Type 2 diabetes is commonly preceded by prediabetes. In prediabetes, blood glucose levels are higher than normal but not high enough to be defined as diabetes. However, many people with prediabetes develop type 2 diabetes within 10 years, states the National Institute of Diabetes and Digestive and Kidney Diseases. Prediabetes also increases the risk of heart disease and stroke. With modest weight loss and moderate physical activity, people with prediabetes can delay or prevent type 2 diabetes.
Prediabetes affects 57 million people in the US, according to the American Diabetes Association.
For glucose to be able to move into the cells of the body, the hormone insulin must be present. Insulin is produced primarily in the pancreas, and, normally, is readily available to move glucose into the cells.
However, in persons with diabetes, either the pancreas produces too little or no insulin, or the cells do not respond to the insulin that is produced. This causes a build-up of glucose in the blood, which passes into the urine where it is eventually eliminated, leaving the body without its main source of fuel.
Although the three main types of diabetes are similar in the build-up of blood glucose due to problems with insulin, there are differences in cause and treatment:
type 1 diabetes
Type 1 diabetes is an autoimmune disease in which the body's immune system destroys the cells in the pancreas that produce insulin, resulting in no or a low amount of insulin. People with type 1 diabetes must take insulin daily in order to live.
type 2 diabetes
Type 2 diabetes is a result of the body's inability to make enough, or to properly use, insulin. Type 2 diabetes may be controlled with diet, exercise, and weight loss, or may require oral medications and/or insulin injections.
Gestational diabetes occurs in pregnant women who have not had diagnosed diabetes in the past. It results in the inability to use the insulin that is present and usually disappears after delivery. Gestational diabetes may be controlled with diet, exercise, and attention to weight gain. Women with gestational diabetes may be at higher risk for type 2 diabetes later in life.
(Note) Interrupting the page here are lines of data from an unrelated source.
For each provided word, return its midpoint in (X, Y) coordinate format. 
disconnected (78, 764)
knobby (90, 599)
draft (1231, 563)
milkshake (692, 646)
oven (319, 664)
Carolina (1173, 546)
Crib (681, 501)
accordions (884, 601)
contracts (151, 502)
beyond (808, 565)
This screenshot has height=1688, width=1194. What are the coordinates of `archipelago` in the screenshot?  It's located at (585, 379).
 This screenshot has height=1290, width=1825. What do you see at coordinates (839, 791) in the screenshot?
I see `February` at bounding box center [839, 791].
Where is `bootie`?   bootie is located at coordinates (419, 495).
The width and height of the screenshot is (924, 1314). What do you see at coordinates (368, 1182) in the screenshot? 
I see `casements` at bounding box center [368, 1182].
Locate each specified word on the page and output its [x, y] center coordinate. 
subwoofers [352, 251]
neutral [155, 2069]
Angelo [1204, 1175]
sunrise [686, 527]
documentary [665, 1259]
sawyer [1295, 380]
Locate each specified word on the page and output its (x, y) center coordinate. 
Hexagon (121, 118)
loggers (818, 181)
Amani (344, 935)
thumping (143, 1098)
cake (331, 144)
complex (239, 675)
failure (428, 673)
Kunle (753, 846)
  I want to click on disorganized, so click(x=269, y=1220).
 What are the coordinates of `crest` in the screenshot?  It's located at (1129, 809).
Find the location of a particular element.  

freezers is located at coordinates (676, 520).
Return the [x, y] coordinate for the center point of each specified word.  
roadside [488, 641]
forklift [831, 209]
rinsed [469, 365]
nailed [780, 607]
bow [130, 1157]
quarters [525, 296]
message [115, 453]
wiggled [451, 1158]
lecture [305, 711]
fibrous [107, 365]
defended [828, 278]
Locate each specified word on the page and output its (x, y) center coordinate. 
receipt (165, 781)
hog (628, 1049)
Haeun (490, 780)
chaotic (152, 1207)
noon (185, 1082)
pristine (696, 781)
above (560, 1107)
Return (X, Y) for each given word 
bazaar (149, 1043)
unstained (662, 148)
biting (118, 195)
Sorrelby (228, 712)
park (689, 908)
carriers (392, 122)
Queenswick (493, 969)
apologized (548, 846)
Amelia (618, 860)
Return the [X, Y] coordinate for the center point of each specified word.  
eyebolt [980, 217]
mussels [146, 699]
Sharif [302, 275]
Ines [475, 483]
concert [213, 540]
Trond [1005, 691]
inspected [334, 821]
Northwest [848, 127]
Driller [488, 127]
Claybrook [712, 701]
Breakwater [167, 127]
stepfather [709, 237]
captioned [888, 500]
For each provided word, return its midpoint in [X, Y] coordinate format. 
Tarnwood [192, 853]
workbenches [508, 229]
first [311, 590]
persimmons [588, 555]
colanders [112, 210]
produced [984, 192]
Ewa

Diabetes is the seventh leading cause of death among Americans, and the fifth leading cause of death from disease. Although it is believed that diabetes is under-reported as a condition leading to or causing death, each year, more than 200,000 deaths are reported as being caused by diabetes or its complications. Complications of diabetes include eye problems and blindness, heart disease, stroke, neurological problems, amputation, and impotence.
Because diabetes (with the exception of gestational diabetes) is a chronic, incurable disease that affects nearly every part of the body, contributes to other serious diseases, and can be life threatening, it must be managed under the care of a physician throughout a person's life.